The best way to find an honest person whom you can trust, is to select an ethical person and trust them first with small tasks to see how they will perform. Then increase the assignments incrementally until they reach their capacity or grow exponentially with you.
In business and in life, you want to avoid people who are dishonest, disloyal and/or disrespectful.
No one can teach a grown person to be honest. But you can measure the level of integrity in others based on a few irregularities such as their personal beliefs, their present condition in life, their background, the amount of money at stake and so many other variables.
So how can you find, attract and grow with an honest person out there?
Well, start by interviewing a lot of qualified people. (Qualified based on their resume) Interview even those whom you think you know or have dealt with in the past. Watch them and listen to them carefully for any inconsistencies.
Then select the one who has a history of getting the job done in a friendly, accurate, complete, timely, safe, strategic and profitable manner. Verify their background and check their references including dates reflected on their resume. The most important thing is to establish a clear record of their past performance in handling people, projects and budgets.
You will only truly get to know someone when there is money involved.
Find out how they have handled past personal misfortunes and any business/monetary losses involving: an employer, a partner, a family member, and/or a group of investors. (Run their credit report to verify how they handled their own finances).
While people evolve through time and change based on their financial status and other events that occur in their lives, their core character and how they react to money, to other people and how they approach work, in general, remain the same. Their personality becomes even magnified and their peculiarities get more dramatized over time. (Most people get emotional about money, they do not work well with others, and tend to get frustrated easily when faced with a big work load or a huge problem.)
The way they’ve handled past challenges, will not only reveal their character, but will also help you predict their future behavior—- especially when the going gets tough, which usually happens when you are building or growing a business.
If you are able to verify and establish that the person has been honest and may work well with you based on their past record of good performance and results, then prepare a written Agreement. The Agreement should include an outline of responsibilities and duties based on the goals and expectations you have of them before you hire them or go into business with them.

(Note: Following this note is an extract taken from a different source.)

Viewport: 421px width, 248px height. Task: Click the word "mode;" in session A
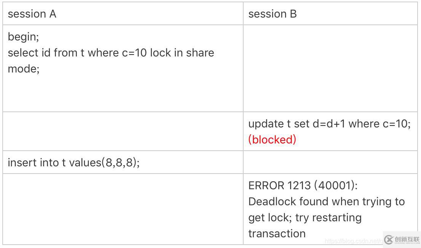point(24,69)
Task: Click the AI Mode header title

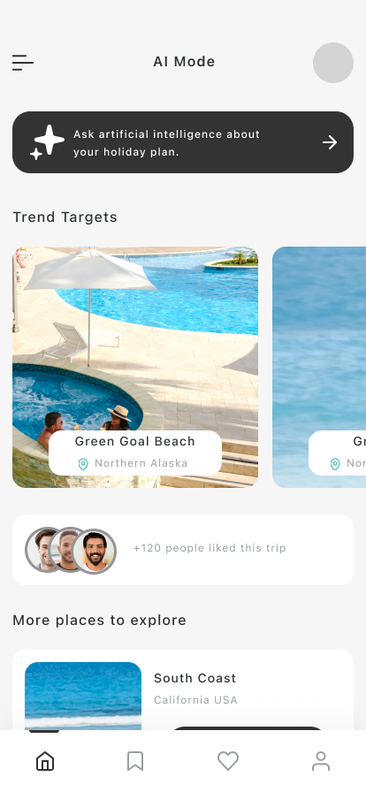Action: tap(184, 62)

Make sure you go over the Agreement with them to gain their commitment on the vision and the guidelines of checks and balances regarding who will do what, how, when, where, why and for how much.
It is work in progress so their flexibility is expected to any changes or additions going forward.
The goal is to cover a 3-Step formula that I created a while back to establish a basic set of guidelines with some checks and balances:
1) Clarify and assign the work duties
– Set up rules:
Policies, procedures and monitoring systems (This is to clarify responsibilities, duties and the methods that will be used to measure the performance and expected results).
2) Supervise and adjust to improve
– Set up rewards:
Recognition, incentives and bonuses (You must inspect what you expect and incentivize them to grow and contribute).
3) Follow up and correct any deviations
– Set up penalties:
Reprimands, punishments and punitive actions (You must act fast regarding any downtrend and correct it. If you’ve provided the training, direction, tools and support but they are not getting the desired results, then, review and see if they are unaware, unable, untrained or simply defiant. Then if they are good and honest try to work with them to eliminate their bad behavior but if they are dishonest, disrespectful or disloyal, then just eliminate them all together for non-performance or non-compliance especially if you have given them a fair chance to improve).
In conclusion:
After you do the proper, and full due diligence, to hire or work with an honest person (based on their background and history), you must still set up the proper structure to enforce ethics and high performance.
Trust is only built overtime. If you don’t create the set of guidelines, ways to measure and supervise diligently, you may run the risk of having even an honest person succumb to some deviant behavior that could be costly for everyone.
It is hard to find an ethical, intelligent and energetic person to work with, but nothing is easy and in the long run, if you can build trust and momentum with the right people, you will grow together and eventually contribute a lot more to the greater good.